The audience members responded, and some of their questions and Zelman’s responses are below. A strong theme was how modular construction may solve for the issues facing labor, lots, and lending. Modular can be more affordable both in construction and for the consumer. One efficiency from modular is a reduced construction schedule. According to Daniel Skolski, principal of DMS Design, it can be up to 30% faster. This also contributes to the benefit of reduced carry costs because the duration of the construction loans is shorter. Plus, it means that units are delivered to the market faster, which also equates to savings. With the design process for modular, more costs are verified up front, so there is less change-order risk.
Seasonality also becomes less of an issue because the building is less vulnerable to weather during construction. Modular is already installed with windows, doors, and temporary roofs prior to landing on the jobsite.
And with lots, modular offers the ability to land in smaller locations that may be tight. There isn’t the same need for laydown space during construction.
Some modular builders would even say that there is the capability to build better quality homes because the construction process is isolated in a factory-controlled environment. Plus, modular builds are subject to stricter third-party inspections. And, now, and certainly more in the future, modular construction is not limited in design capabilities. The palette of choices is becoming larger to fit any preference.
Modular also has its downsides, including the increased planning time, its risk with consumer acceptance, the increased coordination required, and a different permit process. These are things that JB Straubel, CTO of Tesla, would call the “unfun” part of innovation.
Watch the panel session here now and read some of the Q&A portion of Zelman’s session below and become an active part of the dialogue at HIVEforhousing.com.
Q: Part of the issue with the labor force is the fact that production is not consistent year-round. There’s a large swing of starts seasonally, and trades no longer want to layoff a percentage of their labor force. How do we even out the seasonality of sales?
A: Start units at a staggered pace and educate the buyers that the cycle times will be longer, and give them a better deal for waiting longer.

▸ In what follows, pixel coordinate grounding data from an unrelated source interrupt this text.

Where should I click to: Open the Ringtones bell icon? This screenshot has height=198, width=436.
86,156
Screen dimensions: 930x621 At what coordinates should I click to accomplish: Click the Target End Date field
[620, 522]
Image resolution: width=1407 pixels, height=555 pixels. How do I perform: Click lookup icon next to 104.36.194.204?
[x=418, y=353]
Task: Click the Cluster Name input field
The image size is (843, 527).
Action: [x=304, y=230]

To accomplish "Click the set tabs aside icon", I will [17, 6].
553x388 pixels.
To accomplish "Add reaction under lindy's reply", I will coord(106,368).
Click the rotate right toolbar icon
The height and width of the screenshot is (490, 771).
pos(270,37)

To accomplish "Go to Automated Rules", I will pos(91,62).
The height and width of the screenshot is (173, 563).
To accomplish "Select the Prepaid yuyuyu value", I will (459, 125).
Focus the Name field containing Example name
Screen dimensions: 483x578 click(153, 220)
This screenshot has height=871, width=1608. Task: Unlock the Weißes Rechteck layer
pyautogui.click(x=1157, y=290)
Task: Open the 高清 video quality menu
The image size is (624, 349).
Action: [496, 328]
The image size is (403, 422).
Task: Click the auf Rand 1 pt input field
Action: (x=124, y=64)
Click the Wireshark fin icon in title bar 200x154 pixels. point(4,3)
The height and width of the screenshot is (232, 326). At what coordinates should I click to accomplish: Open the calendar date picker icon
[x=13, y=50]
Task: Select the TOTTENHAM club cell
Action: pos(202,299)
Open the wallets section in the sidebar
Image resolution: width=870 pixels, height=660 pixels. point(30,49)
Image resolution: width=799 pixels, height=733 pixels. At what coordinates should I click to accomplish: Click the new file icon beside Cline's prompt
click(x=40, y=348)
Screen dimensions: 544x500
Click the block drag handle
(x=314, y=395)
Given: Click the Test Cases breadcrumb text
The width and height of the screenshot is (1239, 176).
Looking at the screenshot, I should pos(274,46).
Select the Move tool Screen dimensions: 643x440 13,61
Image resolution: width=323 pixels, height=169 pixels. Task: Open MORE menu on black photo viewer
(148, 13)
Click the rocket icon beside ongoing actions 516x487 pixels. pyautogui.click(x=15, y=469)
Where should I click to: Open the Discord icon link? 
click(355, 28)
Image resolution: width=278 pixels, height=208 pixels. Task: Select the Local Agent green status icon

Q: Appraisers do not value energy efficiency upgrades because banks don’t add in utility costs to a mortgage (ergo value the reduced risk of lower energy costs). How do we reward builders for building better with superior HVAC, net zero?
A: Lower the cost to the consumer in a way they can measure. Provide transparency.
Q: Should guest rooms with a separate exterior door be built in a new house to allow BnB to supplant their mortgage payments?
A: Good idea.
Q: If millennials don’t want to be on a roof pounding nails in 120 degrees why don’t you build homes in a Tesla-like factory where they would like to work?
A: Another good idea. I have always wondered why more components aren’t built in factories. But builders don’t want to invest the capital and have fixed costs with employees as all subcontractors are outsourced.
Q: What will it take for you to embrace factory-built modular and panelized component construction and assembly? When will it pencil out?
A: Need to see the numbers. It’s not that I don’t embrace it, but, more important, will consumers?
Q: If C locations are what is affordable for entry-level homes, how do you reconcile what may result in longer commutes to employment and millennial desire for convenience, walkability, and how they will prioritize quality of life?
A: It’s how they prioritize the importance of space over walkability. Children really change the discussion. Transportation challenges are real and problematic. Cities/municipalities need to improve how they use taxpayer dollars and transform transportation into easier commuting access.
Q: How might this industry innovate within the constraints created by regulations?
A: Sacrifice near-term results by using cash flow to invest in innovation for the future.
Q: What part does a diverse employee base, across departments and executives, play in creating an innovative culture and spurring innovative advantage?
A: It’s all about leadership and how leadership prioritizes innovation throughout the organization. “What you can measure, you can change” is Lennar’s mantra, for example.